Generative Neural Articulated Radiance Fields

Authors: Alexander Bergman, Petr Kellnhofer, Wang Yifan, Eric Chan, David Lindell, Gordon Wetzstein

NeurIPS 2022 | Venue PDF | Archive PDF | Plain Text | LLM Run Details

Reproducibility Variable Result LLM Response
Research Type Experimental We propose a solution to these challenges by developing a 3D GAN framework that learns to generate radiance fields of human bodies or faces in a canonical pose and warp them using an explicit deformation field into a desired body pose or facial expression. Using our framework, we demonstrate the first high-quality radiance field generation results for human bodies. Moreover, we show that our deformation-aware training procedure significantly improves the quality of generated bodies or faces when editing their poses or facial expressions compared to a 3D GAN that is not trained with explicit deformations. We first evaluate the proposed deformation field by overfitting a single representation on a single dynamic full body scene. Then we apply this deformation method in a GAN training pipeline for both bodies (AIST++ [23] and SURREAL [120]) and faces (FFHQ) [104].
Researcher Affiliation Academia Alexander W. Bergman Stanford University EMAIL Petr Kellnhofer TU Delft EMAIL Wang Yifan Stanford University EMAIL Eric R. Chan Stanford University EMAIL David B. Lindell University of Toronto Vector Institute EMAIL Gordon Wetzstein Stanford University EMAIL
Pseudocode No The paper describes methods in text and uses diagrams, but does not include any sections or figures explicitly labeled 'Pseudocode' or 'Algorithm', nor are there structured step-by-step procedures formatted like code.
Open Source Code No In the ethics checklist (3.a), the authors state: 'Did you include the code, data, and instructions needed to reproduce the main experimental results (either in the supplemental material or as a URL)? [No] We plan to release the code completely, but have not yet with submission.'
Open Datasets Yes AIST++ is a large dataset consisting of 10.1M images capturing 30 performers in dance motion. Each frame is annotated with a ground truth camera and fitted SMPL body model. SURREAL contains 6M images of synthetic humans created using SMPL body models in various poses rendered in indoor scenes. FFHQ is a large dataset of high-resolution images of human faces collected from Flickr. All images have licenses that allow free use, redistribution, and adaptation for non-commencial use.
Dataset Splits Yes We select a multi-view video sequence from the AIST++ dataset [23] and optimize tri-plane features in the canonical pose using a subset of the views and frames for supervision. We then evaluate the quality of the estimated radiance field warped into these training views and poses but also into held-out test views and poses. AIST++. AIST++ is a challenging dataset as the body poses are extremely diverse. We collect 30 frames per video as our training data after filtering out frames whose camera distance is above a threshold or the human bounding box is partially outside the image.
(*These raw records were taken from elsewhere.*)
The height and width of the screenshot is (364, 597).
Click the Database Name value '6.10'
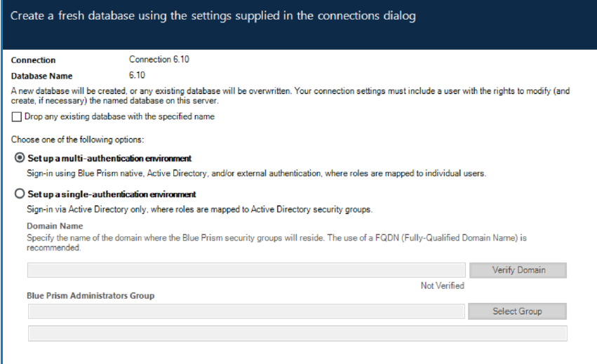[137, 75]
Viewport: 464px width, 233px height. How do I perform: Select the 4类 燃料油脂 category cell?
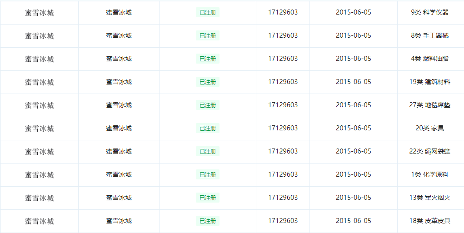pyautogui.click(x=429, y=59)
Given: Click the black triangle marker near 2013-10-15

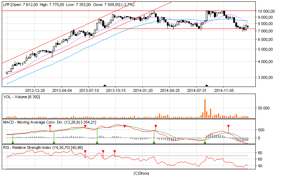Looking at the screenshot, I should (105, 86).
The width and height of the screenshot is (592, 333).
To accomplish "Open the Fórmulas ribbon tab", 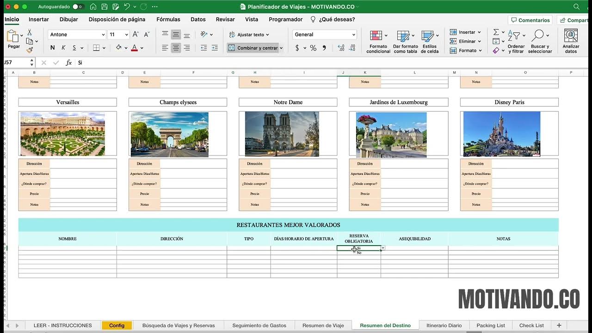I will (x=168, y=19).
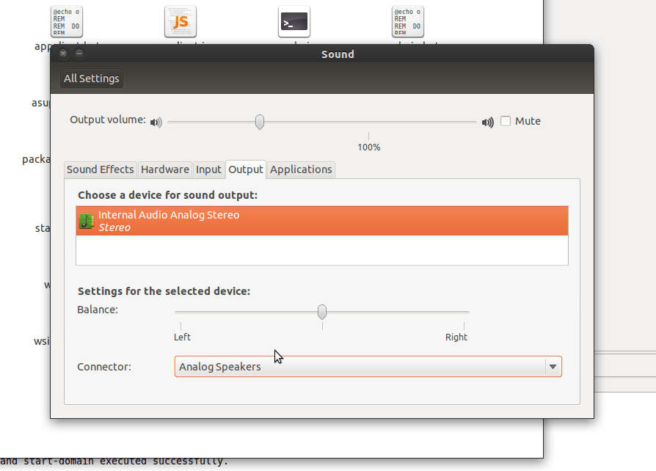The image size is (656, 471).
Task: Click the Output volume slider handle
Action: click(259, 122)
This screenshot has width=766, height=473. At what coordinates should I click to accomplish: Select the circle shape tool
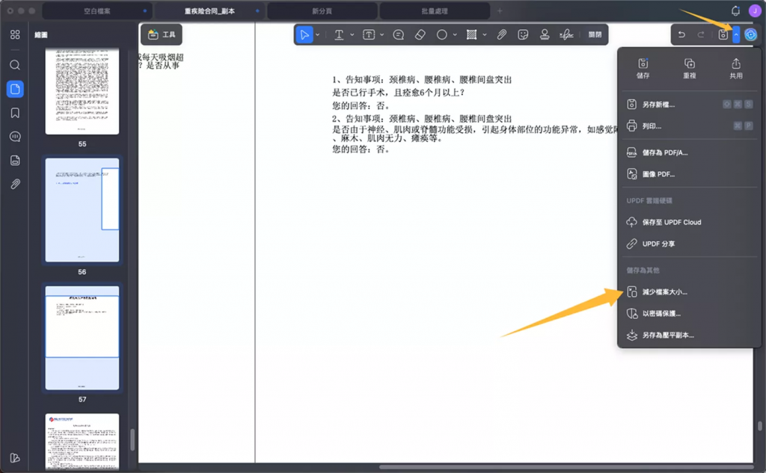point(441,34)
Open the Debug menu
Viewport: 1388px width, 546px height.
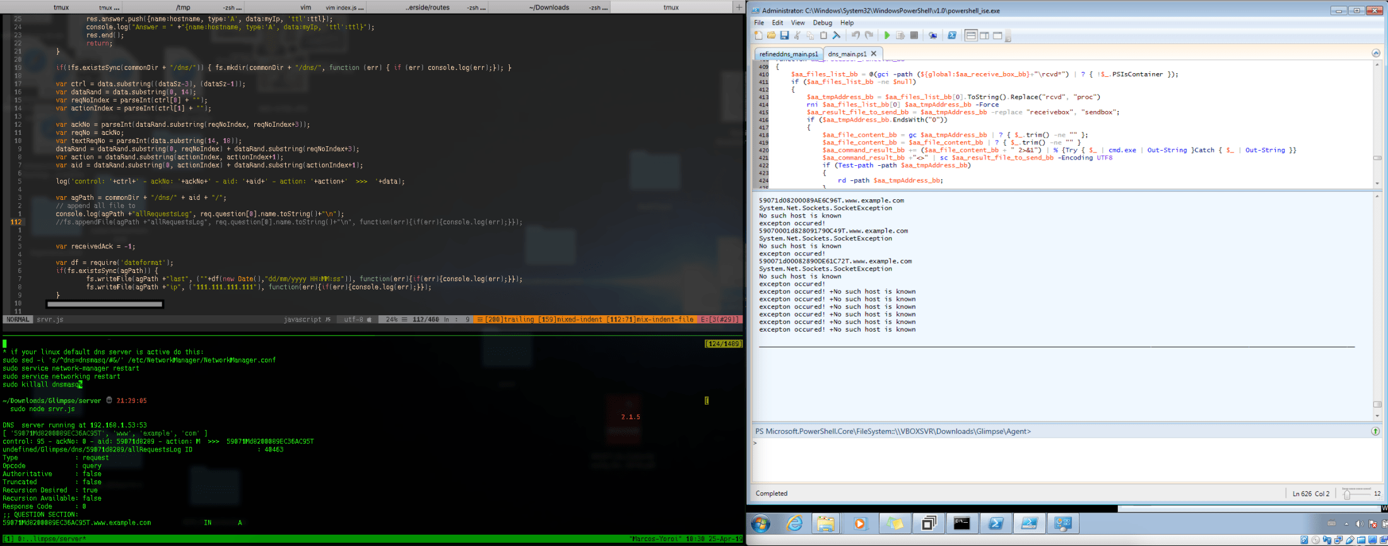(822, 23)
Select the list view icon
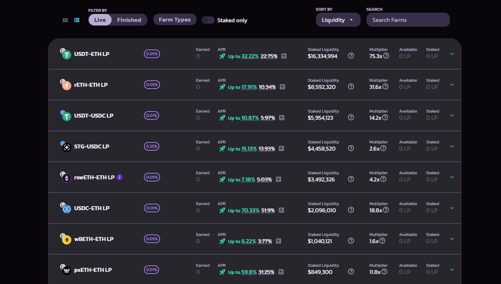 (77, 20)
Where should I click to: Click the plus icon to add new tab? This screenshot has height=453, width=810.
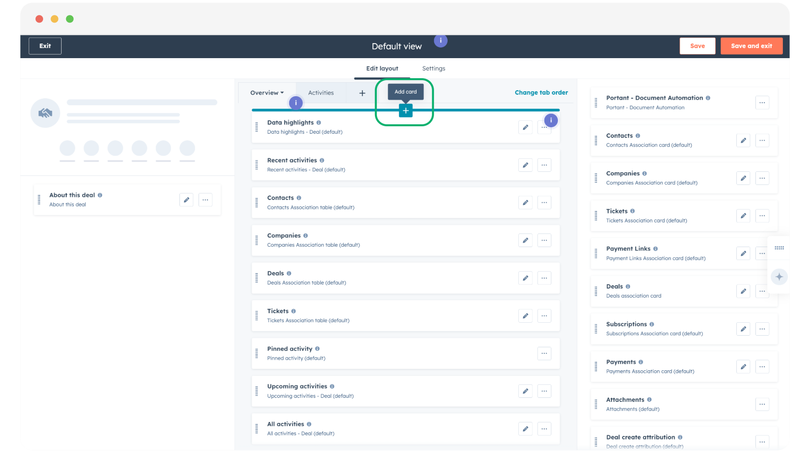362,93
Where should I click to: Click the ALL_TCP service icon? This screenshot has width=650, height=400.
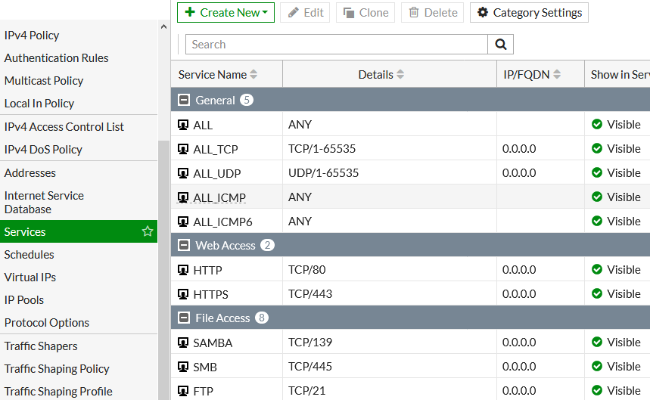click(x=183, y=149)
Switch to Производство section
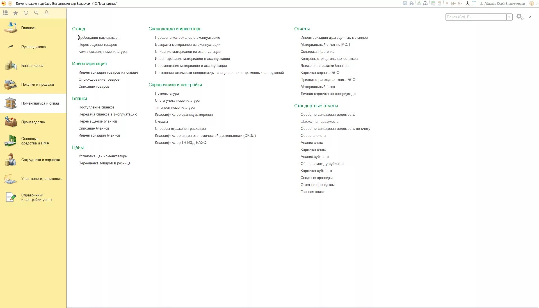The width and height of the screenshot is (539, 308). click(x=33, y=122)

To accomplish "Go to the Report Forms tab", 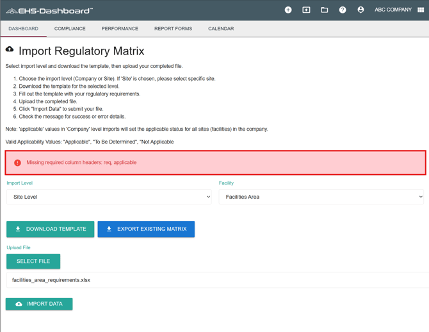I will point(173,29).
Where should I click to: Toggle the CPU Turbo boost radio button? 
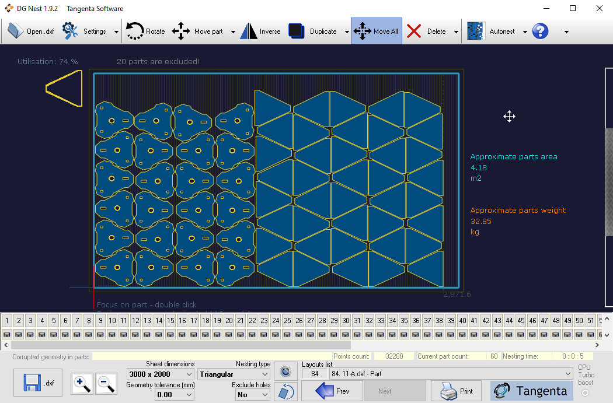click(585, 393)
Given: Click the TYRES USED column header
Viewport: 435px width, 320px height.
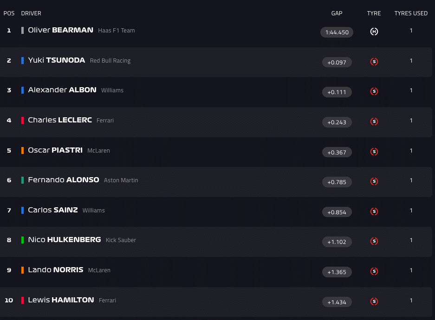Looking at the screenshot, I should 411,13.
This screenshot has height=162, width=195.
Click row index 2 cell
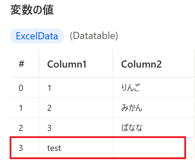point(24,128)
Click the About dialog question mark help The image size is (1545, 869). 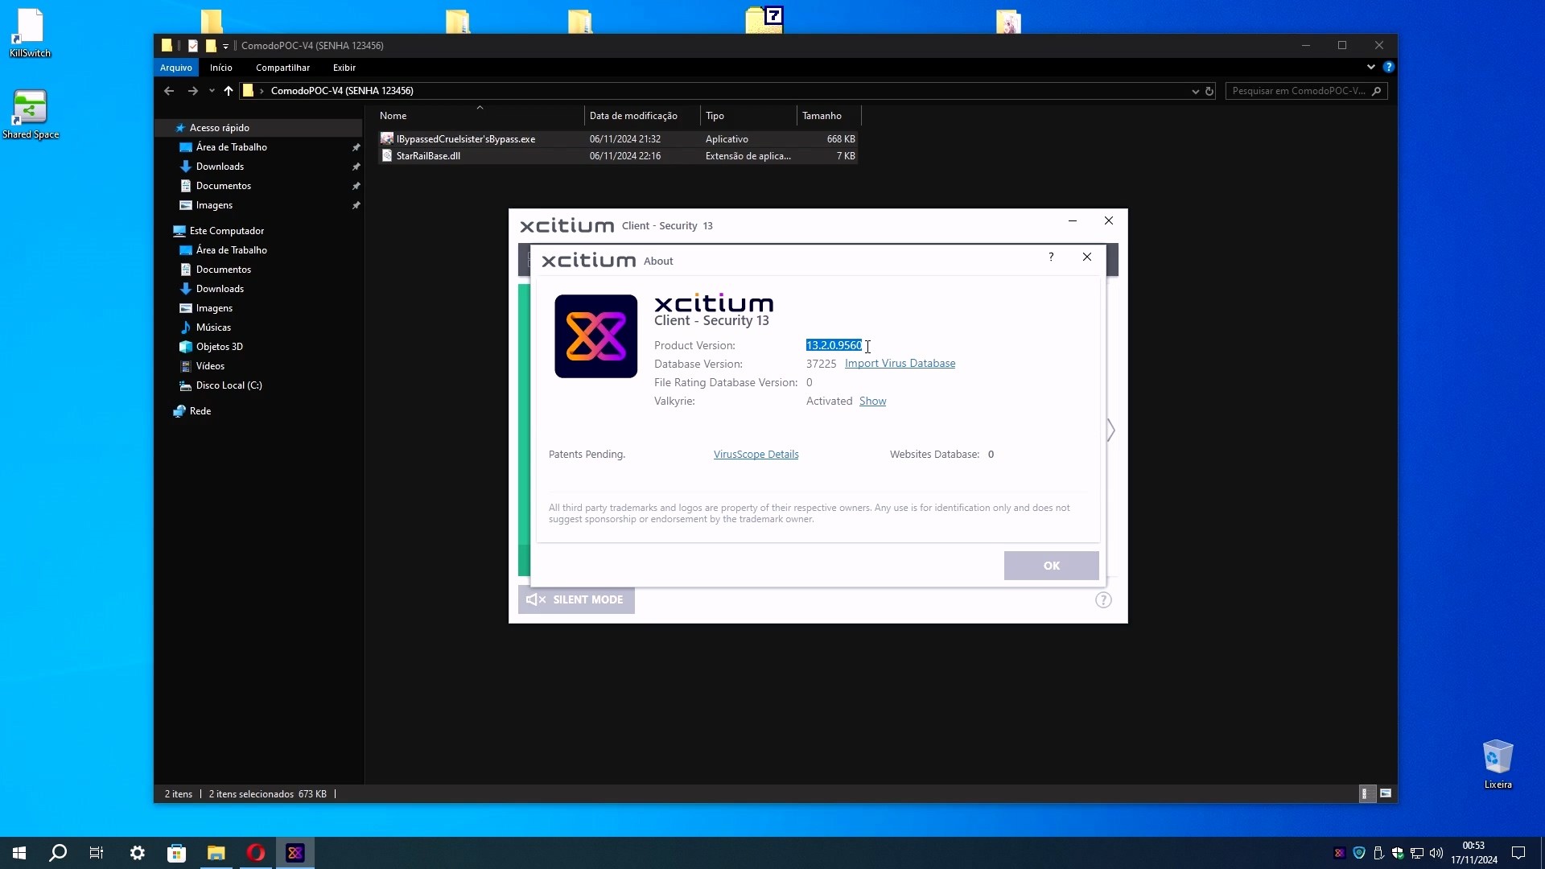pos(1051,257)
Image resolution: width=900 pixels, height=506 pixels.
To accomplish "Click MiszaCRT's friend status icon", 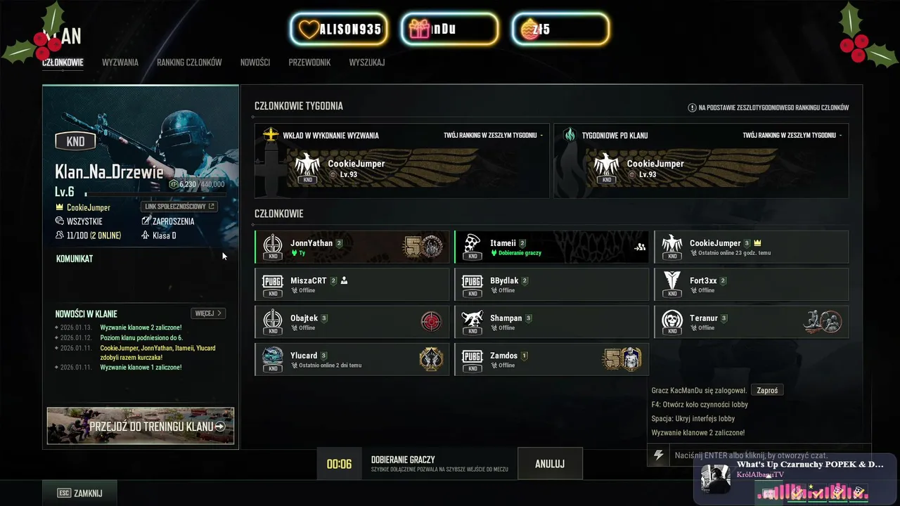I will coord(344,280).
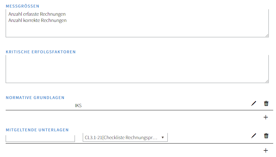Click into the Kritische Erfolgsfaktoren text area
Screen dimensions: 276x157
(x=137, y=69)
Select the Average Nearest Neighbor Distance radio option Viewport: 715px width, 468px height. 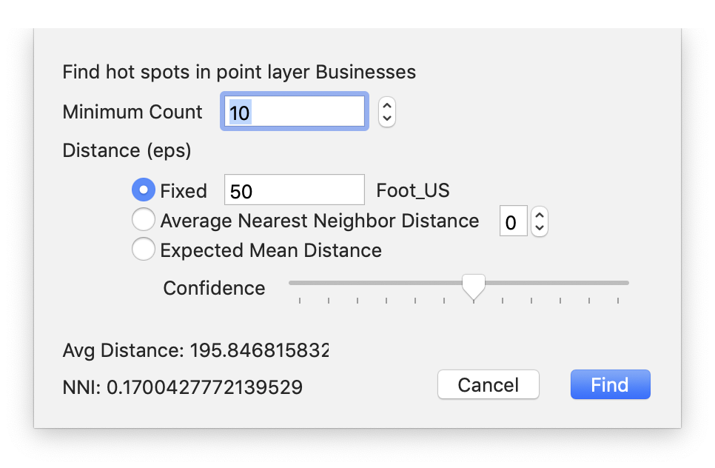point(143,220)
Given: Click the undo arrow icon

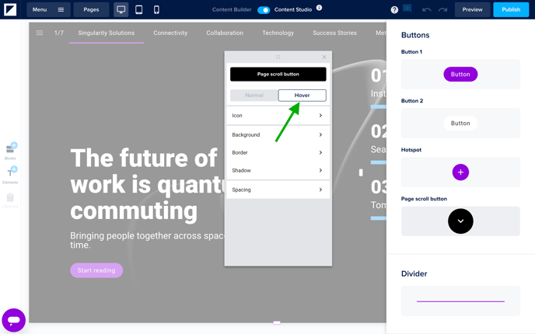Looking at the screenshot, I should 426,9.
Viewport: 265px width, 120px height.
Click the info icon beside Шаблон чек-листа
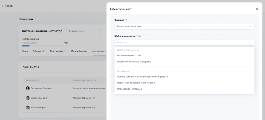pyautogui.click(x=139, y=36)
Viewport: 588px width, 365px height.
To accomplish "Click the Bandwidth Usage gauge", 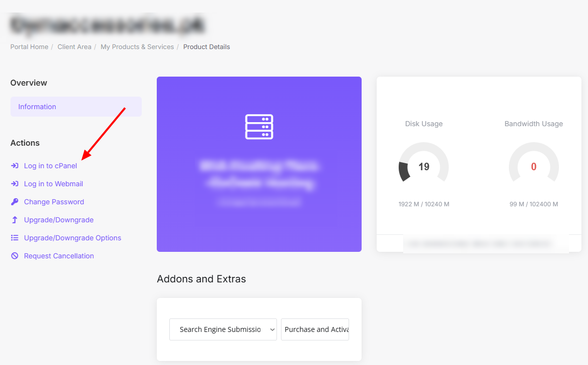I will [x=533, y=164].
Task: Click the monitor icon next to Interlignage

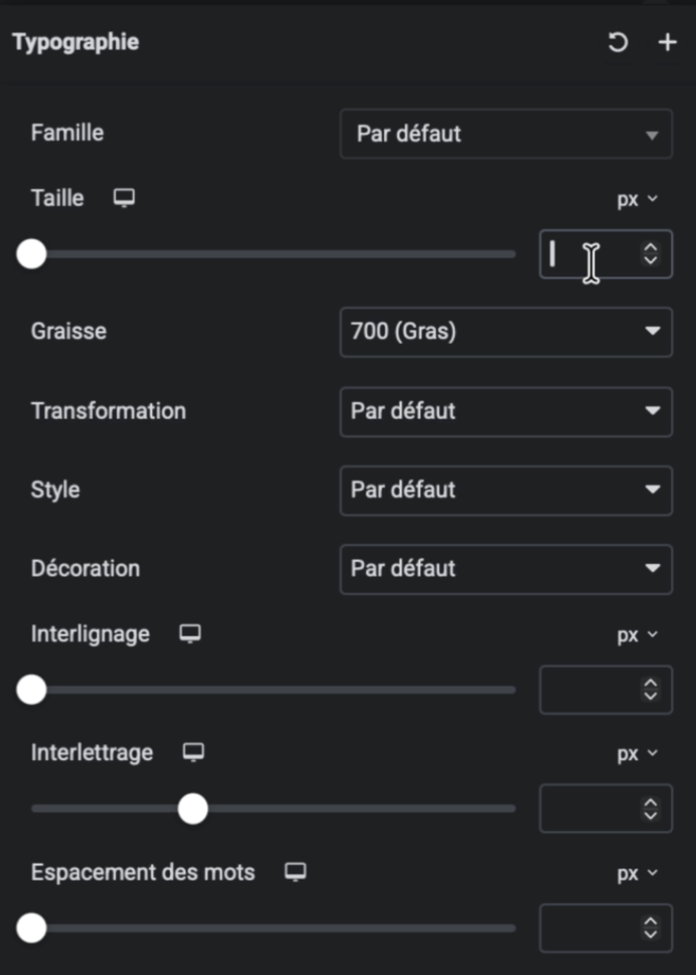Action: click(x=191, y=634)
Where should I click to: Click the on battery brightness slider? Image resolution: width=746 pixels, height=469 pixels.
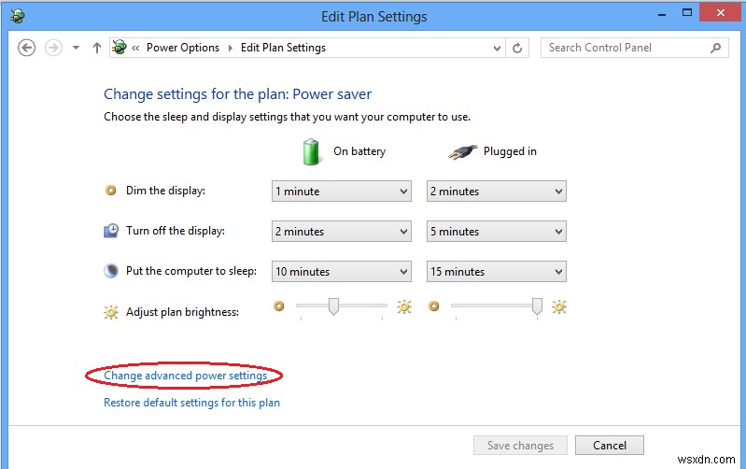pyautogui.click(x=333, y=306)
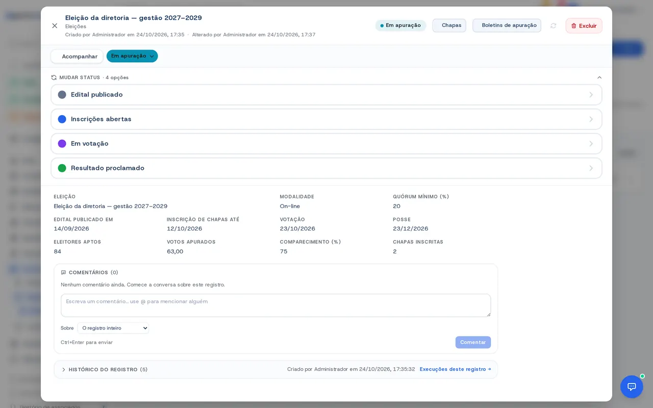Viewport: 653px width, 408px height.
Task: Click the comments speech bubble icon
Action: [x=64, y=272]
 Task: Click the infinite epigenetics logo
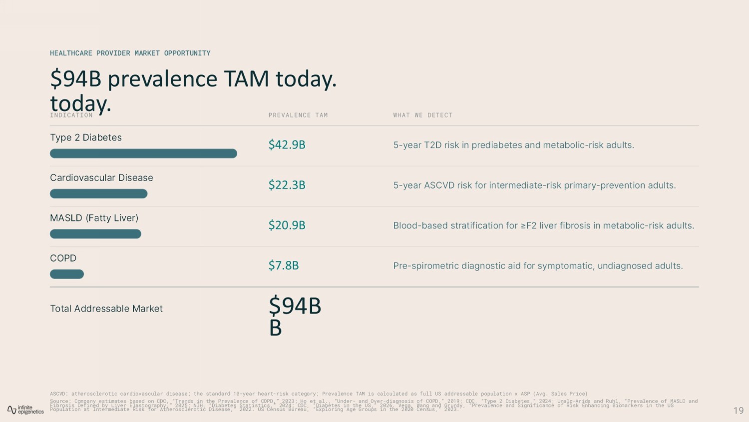(25, 410)
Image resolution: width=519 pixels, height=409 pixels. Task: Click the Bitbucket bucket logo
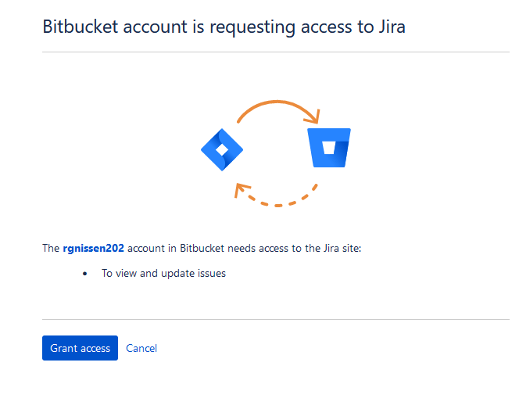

Then we extract the human body by cropping a 600 × 600 patch centered at the pelvis joint, and resize these frames to 256 × 256.
Hardware Specification Yes The timings are measured to deform a single feature volume on an RTX3090 graphics processing unit.
Software Dependencies No The paper mentions software tools like 'Open3D library [122]', 'MMPose Project [125]', and 'DECA [128]' but does not specify their version numbers, which is required for reproducible software dependencies.
Experiment Setup Yes Training details and hyper-parameters are discussed in the supplement. Rather than initializing our network weights randomly, we begin training from a pre-trained EG3D [1] model. Fine-tuning allows for quicker convergence and saves computational resources during training. Similarly to AIST++, we use transfer learning from a pre-trained EG3D model at the appropriate resolution.